EXERCISE INPUTS —

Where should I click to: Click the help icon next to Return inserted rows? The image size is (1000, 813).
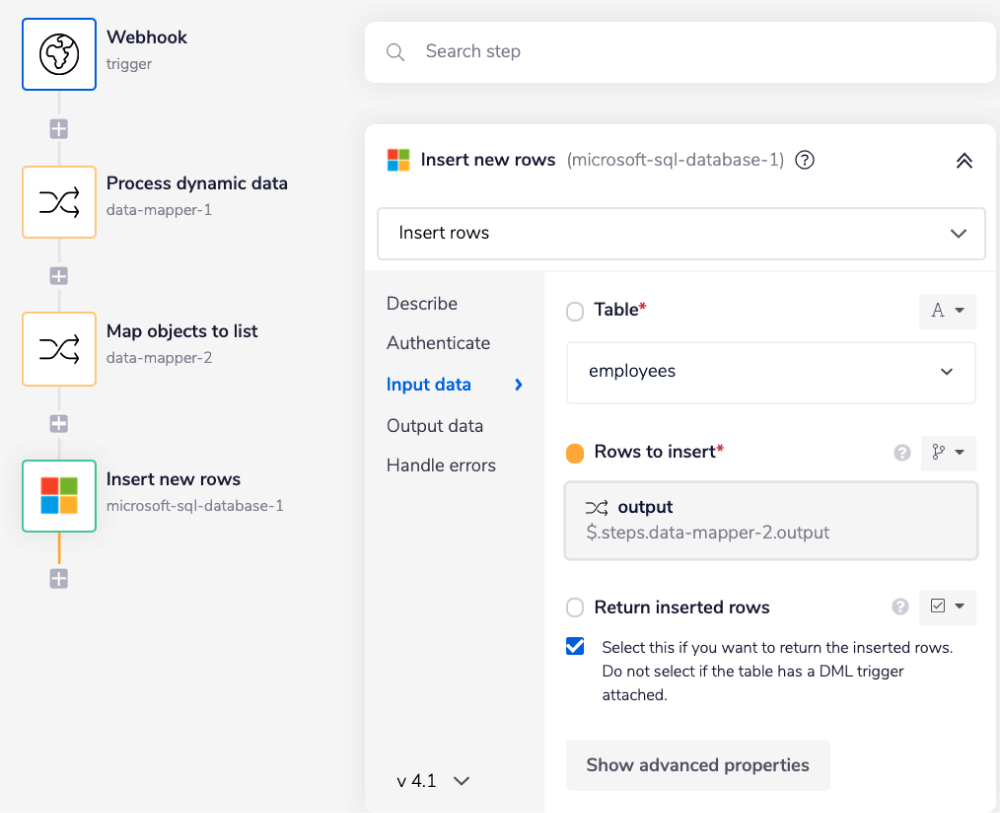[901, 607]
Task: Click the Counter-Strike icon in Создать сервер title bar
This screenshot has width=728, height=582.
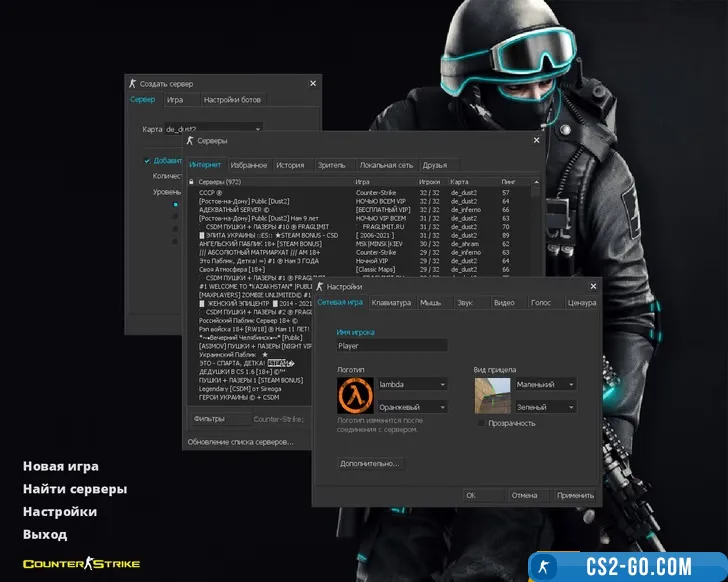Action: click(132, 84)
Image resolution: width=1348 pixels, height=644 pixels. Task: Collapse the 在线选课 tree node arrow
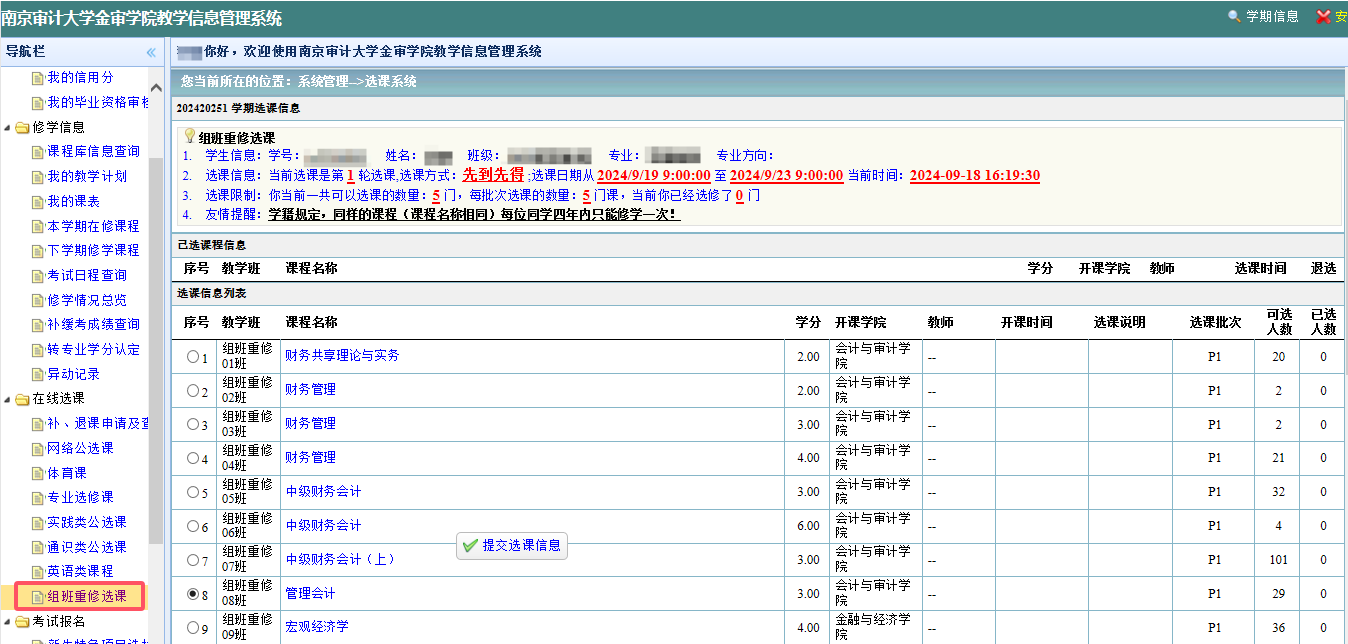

DIRECTIONS — Nothing but a number is expected: how many lines in the listing above contain "Task"?

RESPONSE TO THE EXERCISE — 2